Hypothèse de la recherche

Nous formulons l’hypothèse qu’un programme d’animations nocturnes permettrait une diminution du risque de chute nocturne ou diurne, en canalisant les épisodes de déambulation des malades âgés souffrant d’une maladie d’Alzheimer ou apparentée et vivant en institution.

→ Outre la réduction du risque de chute chez ces patients, l’étude s’intéressera aux modifications induites sur leur prise en charge, notamment une réduction du recours aux psychotropes pouvant contribuer à une meilleure vigilance diurne et une réduction de risque de chute en journée.

→ Le projet a pour but d’évaluer les bénéfices d’un programme d’activités occupationnelles nocturnes selon un cadre méthodologique rigoureux et sera ainsi la première étude de haut niveau de preuve concernant l’impact des animations nocturnes en institution chez des malades âgés souffrant d’une démence avec déambulation.

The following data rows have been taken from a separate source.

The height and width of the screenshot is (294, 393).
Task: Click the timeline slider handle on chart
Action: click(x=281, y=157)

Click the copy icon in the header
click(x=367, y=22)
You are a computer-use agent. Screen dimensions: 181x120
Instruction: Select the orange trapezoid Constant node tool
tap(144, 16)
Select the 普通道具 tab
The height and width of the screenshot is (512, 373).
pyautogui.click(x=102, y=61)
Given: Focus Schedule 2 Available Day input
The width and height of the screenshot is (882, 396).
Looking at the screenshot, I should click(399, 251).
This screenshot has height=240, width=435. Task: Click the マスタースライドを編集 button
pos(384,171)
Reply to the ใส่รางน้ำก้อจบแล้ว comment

→ Une étude pilote a été menée à l’hôpital Sainte-Périne sur le site Chardon-Lagache, en 2014. Elle concernait 90 lits sur trois niveaux, avec un secteur de soins de suite et réadaptation psycho-gériatriques, des secteurs d’hébergement renforcé, de soins de longue durée, et une unité cognitivo-comportementale. Les patients sont très âgés, souffrent en général d’une maladie d’Alzheimer ou apparentée, et sont dépendants pour l’essentiel des activités de la vie quotidienne. Des espaces fermés permettent une déambulation libre des patients. L’équipe de nuit compte six soignants pour 90 patients. Au moins l’un des soignants regroupe les patients déambulants dans un espace déterminé dans lequel du menu matériel est disponible pour les animations qui sont proposées. Les autres soignants peuvent ainsi effectuer les soins planifiés et urgents de tous les autres patients, sous la forme de tours de soins, sans être confrontés simultanément à la difficulté de superviser la déambulation libre de patients.

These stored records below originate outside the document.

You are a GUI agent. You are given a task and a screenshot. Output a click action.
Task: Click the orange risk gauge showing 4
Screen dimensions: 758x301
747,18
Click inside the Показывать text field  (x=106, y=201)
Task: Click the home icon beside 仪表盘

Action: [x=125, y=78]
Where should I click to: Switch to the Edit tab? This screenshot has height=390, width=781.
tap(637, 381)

→ L’animation nocturne a pour résultat observé de pallier les errances tout en protégeant le repos des autres patients qui dorment. Cette prise en charge non médicamenteuse a permis de mettre le patient en confiance et de l’apaiser. Les activités occupationnelles nocturnes favorisent la sérénité des patients. Cette expérience clinique révèle qu’il est possible de stabiliser un patient déambulant grâce au travail d’une équipe coordonnée. Les soignants assurent un accompagnement permettant aux pa-tients de s’abandonner au sommeil lorsque le besoin se fait sentir. Ainsi, ils bénéficient véritablement de la prise en compte de leurs besoins nocturnes.

Les perspectives

La participation à des activités d’animations nocturnes permettrait ainsi une diminution du risque de chute grave des patients et donc des traumatismes et fractures afférents. Cette prise en charge alternative devrait aussi conduire à une réduction de l’usage de médicaments neurotropes, notamment de somnifères, et de la contention physique. Une meilleure qualité de vie du patient est également possible. Les autres bénéfices attendus portent sur l’adhésion des soignants à un processus de bientraitance et une réduction des contraintes psycho-organisationnelles des soignants, à même de limiter l’absentéisme en majorant leur satisfaction et motivation au travail. Cette organisation, transposable dans divers types de structure gériatrique, permettra d’optimiser la prise en charge difficile des patients souffrant d’une démence et déambulant la nuit.